Every capital budgeting decision involves future cash flows — and the future is uncertain. Risk Analysis in Capital Budgeting is simply a toolkit that helps you ask: what if things don't go as planned? The ICAI curriculum for Paper 6 expects you to know four main techniques, and this is frequently examined as an 8–10 mark problem.
Start with Sensitivity Analysis — the most exam-heavy technique. Here, you change one variable at a time (sales volume, selling price, cost of capital, etc.) while keeping everything else constant, and measure how much NPV or IRR changes. The output is usually expressed as a percentage change that makes NPV exactly zero. A variable with a small percentage tolerance (say 5%) is more sensitive — meaning your project is riskier to that variable. Think of it as finding your project's weakest link.

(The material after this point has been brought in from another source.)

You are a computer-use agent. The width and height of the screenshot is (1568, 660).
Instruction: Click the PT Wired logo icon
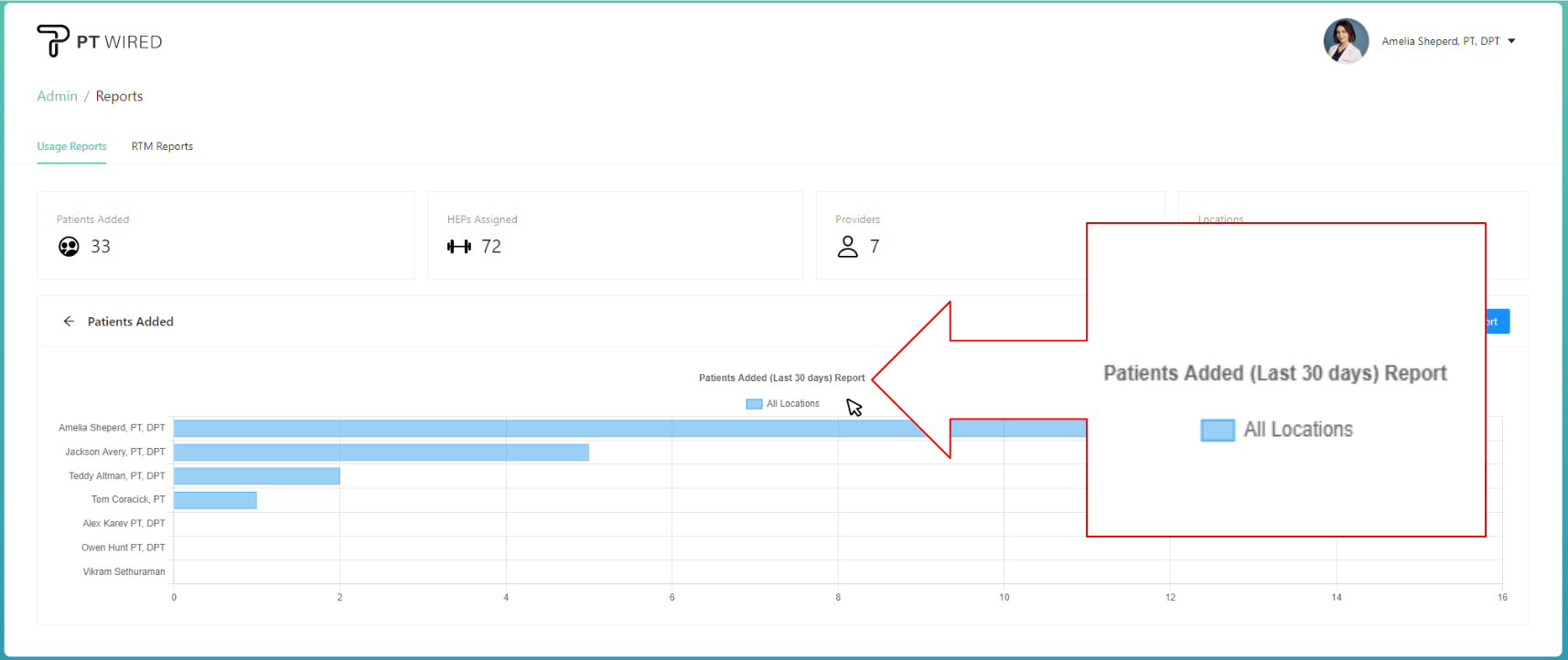pos(52,41)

Next is Scenario Analysis, where instead of one variable, you change a bundle of variables together to create three full pictures: optimistic, pessimistic, and most likely. This gives you a range of NPVs — and from that range, you can judge overall risk. Unlike sensitivity analysis, it is more realistic because real life rarely changes just one thing at a time.
For adjusting the discount rate itself, we use the Risk-Adjusted Discount Rate (RADR) method. Here, riskier projects are evaluated at a higher discount rate — essentially demanding a higher return as compensation for risk. The logic: if a safe project needs 10% return, a risky one might need 15%. Simple, intuitive, widely used in practice.
The Certainty Equivalent (CE) method goes the other route — instead of adjusting the rate, you reduce the cash flows using a certainty equivalent coefficient (α, always between 0 and 1), then discount at the risk-free rate. If α = 0.8 on a ₹5,00,000 cash flow, you only count ₹4,00,000 as certain. Riskier years get lower α values.
Finally, Decision Tree Analysis is used for sequential decisions under uncertainty — drawn as a tree with decision nodes (squares) and chance nodes (circles), with probabilities and payoffs at each branch. You solve it by backward induction — rolling back from the end.